- [WHAT IS BEING ASKED]:
After finding the line containing "Samsara: A Review (Review #463) (535, 1425)" below, please output that line and each following one through the line containing "2013 (502, 1092)", exactly as written.

Stored data entries
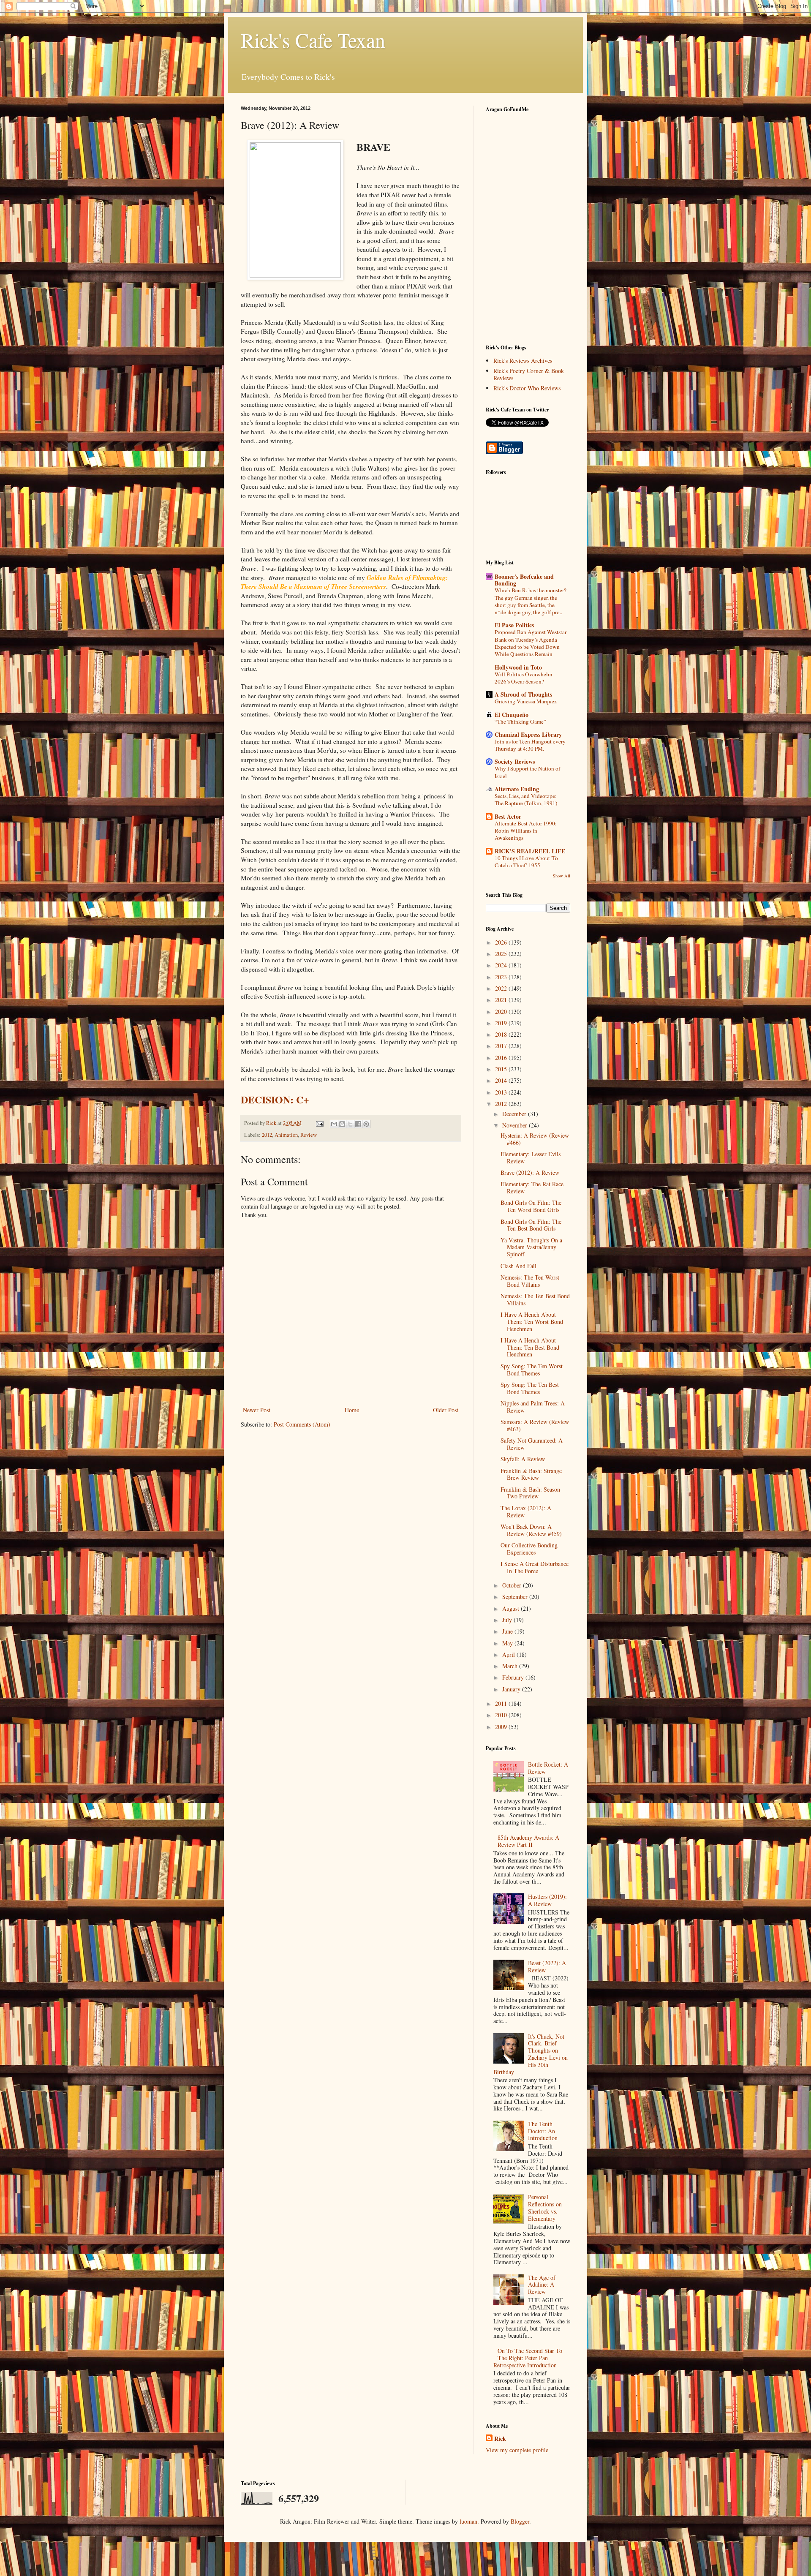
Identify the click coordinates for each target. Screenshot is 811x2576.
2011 (502, 1703)
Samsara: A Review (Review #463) (535, 1425)
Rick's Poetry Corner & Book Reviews (528, 374)
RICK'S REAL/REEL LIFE (530, 851)
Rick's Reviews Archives (522, 361)
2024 (502, 965)
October (512, 1585)
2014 (502, 1080)
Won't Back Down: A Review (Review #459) (531, 1530)
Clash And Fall (518, 1266)
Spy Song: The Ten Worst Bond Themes (532, 1369)
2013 (502, 1092)
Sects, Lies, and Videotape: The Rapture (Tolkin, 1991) (526, 799)
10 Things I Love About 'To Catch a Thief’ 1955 (526, 861)
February (513, 1677)
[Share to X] (350, 1124)
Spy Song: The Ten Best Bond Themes (530, 1388)
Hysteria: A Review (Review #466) (535, 1138)
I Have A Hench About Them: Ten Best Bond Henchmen (530, 1347)
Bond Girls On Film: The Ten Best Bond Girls (531, 1225)
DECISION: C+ (275, 1099)
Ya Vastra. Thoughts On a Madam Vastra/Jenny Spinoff (531, 1247)
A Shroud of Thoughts (523, 694)
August (511, 1608)
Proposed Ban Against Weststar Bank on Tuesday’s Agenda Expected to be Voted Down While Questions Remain (530, 643)
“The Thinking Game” (520, 721)
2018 (502, 1034)
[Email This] (334, 1124)
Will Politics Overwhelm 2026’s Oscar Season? (523, 677)
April (509, 1654)
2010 (502, 1715)
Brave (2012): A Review (530, 1172)
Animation (286, 1134)
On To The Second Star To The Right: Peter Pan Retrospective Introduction (528, 2358)
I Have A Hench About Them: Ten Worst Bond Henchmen (532, 1321)
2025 (502, 954)
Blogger (520, 2521)
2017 (502, 1046)
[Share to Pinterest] (366, 1124)
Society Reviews (515, 761)
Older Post (445, 1410)
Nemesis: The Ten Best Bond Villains (535, 1299)
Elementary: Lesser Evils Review (531, 1157)
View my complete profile (517, 2450)
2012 (267, 1134)
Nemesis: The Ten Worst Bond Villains (530, 1280)
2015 (502, 1069)
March (510, 1666)
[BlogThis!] (342, 1124)
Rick (500, 2438)
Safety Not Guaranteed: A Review (532, 1443)
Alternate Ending (517, 788)
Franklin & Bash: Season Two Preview (530, 1492)
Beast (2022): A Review (547, 1966)
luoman (468, 2521)
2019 (502, 1023)
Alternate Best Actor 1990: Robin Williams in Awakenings (526, 831)
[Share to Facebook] (358, 1124)
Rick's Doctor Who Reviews (527, 388)
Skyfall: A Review (523, 1459)
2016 (502, 1058)
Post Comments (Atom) (302, 1424)
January (512, 1689)
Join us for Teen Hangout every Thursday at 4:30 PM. (530, 745)
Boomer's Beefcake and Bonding (524, 580)
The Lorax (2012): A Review (526, 1511)
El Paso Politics (514, 625)
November (515, 1125)
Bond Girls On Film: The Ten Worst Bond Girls (531, 1206)
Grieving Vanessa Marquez (526, 701)
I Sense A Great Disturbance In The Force (535, 1567)
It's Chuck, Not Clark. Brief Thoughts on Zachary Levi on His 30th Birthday (530, 2054)
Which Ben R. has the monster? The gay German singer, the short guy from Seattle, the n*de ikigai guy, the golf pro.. (530, 601)
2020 (502, 1012)
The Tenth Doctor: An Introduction (543, 2131)
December (515, 1114)
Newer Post (256, 1410)
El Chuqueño (511, 714)
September (515, 1597)
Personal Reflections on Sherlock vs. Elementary (545, 2207)
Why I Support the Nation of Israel (527, 772)
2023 (502, 977)
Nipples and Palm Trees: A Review (533, 1406)
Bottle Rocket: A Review (548, 1767)
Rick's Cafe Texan (313, 39)
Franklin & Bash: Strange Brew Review (531, 1474)
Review (308, 1134)
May (508, 1643)
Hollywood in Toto (518, 667)
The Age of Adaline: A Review (541, 2285)
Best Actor (508, 816)
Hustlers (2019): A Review (547, 1900)
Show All (561, 876)
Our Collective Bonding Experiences (529, 1548)
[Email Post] (319, 1123)
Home (352, 1410)
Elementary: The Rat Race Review (532, 1187)
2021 (502, 1000)
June (508, 1631)
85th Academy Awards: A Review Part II (528, 1841)
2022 (502, 988)
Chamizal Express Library (528, 734)
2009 (502, 1727)
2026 (502, 942)
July (508, 1620)
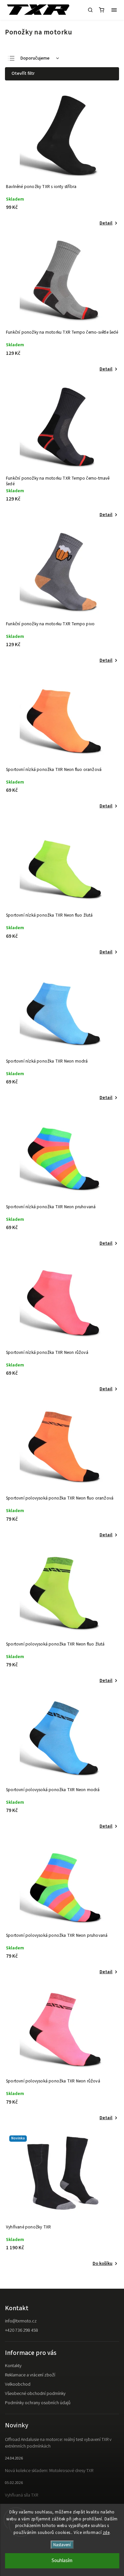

- [ANSWER AREA]:
Samsara: A Review (Review #463) (535, 1425)
Rick's Poetry Corner & Book Reviews (528, 374)
RICK'S REAL/REEL LIFE (530, 851)
Rick's Reviews Archives (522, 361)
2024 (502, 965)
October (512, 1585)
2014 (502, 1080)
Won't Back Down: A Review (Review #459) (531, 1530)
Clash And Fall (518, 1266)
Spy Song: The Ten Worst Bond Themes (532, 1369)
2013 (502, 1092)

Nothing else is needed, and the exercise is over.